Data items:

┌────────

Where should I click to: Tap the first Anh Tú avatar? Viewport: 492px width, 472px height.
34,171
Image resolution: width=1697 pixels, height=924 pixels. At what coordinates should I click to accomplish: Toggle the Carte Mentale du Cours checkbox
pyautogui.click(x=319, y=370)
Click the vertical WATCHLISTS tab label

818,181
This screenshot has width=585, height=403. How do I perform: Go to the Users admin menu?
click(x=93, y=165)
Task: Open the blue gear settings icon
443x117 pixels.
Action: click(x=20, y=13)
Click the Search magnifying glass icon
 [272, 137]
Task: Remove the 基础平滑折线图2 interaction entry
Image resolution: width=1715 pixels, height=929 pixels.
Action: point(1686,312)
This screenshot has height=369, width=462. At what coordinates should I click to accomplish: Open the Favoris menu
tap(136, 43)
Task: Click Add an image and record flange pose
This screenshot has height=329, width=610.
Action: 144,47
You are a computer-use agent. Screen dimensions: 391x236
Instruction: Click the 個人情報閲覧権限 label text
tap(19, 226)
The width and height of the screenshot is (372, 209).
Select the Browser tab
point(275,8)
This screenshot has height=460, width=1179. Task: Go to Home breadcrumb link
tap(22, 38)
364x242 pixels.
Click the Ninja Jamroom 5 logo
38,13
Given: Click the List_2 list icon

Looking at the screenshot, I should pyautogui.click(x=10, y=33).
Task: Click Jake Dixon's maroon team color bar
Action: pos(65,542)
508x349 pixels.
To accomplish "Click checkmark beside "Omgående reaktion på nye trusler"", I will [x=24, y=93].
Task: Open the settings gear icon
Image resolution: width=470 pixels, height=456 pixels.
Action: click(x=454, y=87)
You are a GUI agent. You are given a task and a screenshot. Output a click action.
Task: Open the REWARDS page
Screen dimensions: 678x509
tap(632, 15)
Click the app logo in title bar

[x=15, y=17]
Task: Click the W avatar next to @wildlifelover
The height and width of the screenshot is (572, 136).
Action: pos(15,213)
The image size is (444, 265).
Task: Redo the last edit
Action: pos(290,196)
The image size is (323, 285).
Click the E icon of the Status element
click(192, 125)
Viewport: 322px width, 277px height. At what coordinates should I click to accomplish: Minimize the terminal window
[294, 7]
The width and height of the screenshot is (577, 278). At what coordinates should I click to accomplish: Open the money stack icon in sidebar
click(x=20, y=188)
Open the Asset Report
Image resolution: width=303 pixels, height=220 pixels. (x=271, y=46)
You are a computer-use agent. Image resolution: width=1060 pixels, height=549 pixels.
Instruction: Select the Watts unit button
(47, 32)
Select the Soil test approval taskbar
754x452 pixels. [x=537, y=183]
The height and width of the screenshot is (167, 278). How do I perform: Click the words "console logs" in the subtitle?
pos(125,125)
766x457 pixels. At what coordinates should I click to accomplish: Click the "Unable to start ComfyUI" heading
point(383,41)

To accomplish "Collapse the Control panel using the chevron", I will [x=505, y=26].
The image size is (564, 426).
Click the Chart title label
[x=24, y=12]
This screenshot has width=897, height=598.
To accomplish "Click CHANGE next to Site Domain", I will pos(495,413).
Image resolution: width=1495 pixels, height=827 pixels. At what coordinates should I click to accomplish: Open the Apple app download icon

└────────

> Your instructions:
Gather up the lines containing the word "gear" from these records and copy them.

> Solution:
Task: Open the blue gear settings icon
Task: Open the settings gear icon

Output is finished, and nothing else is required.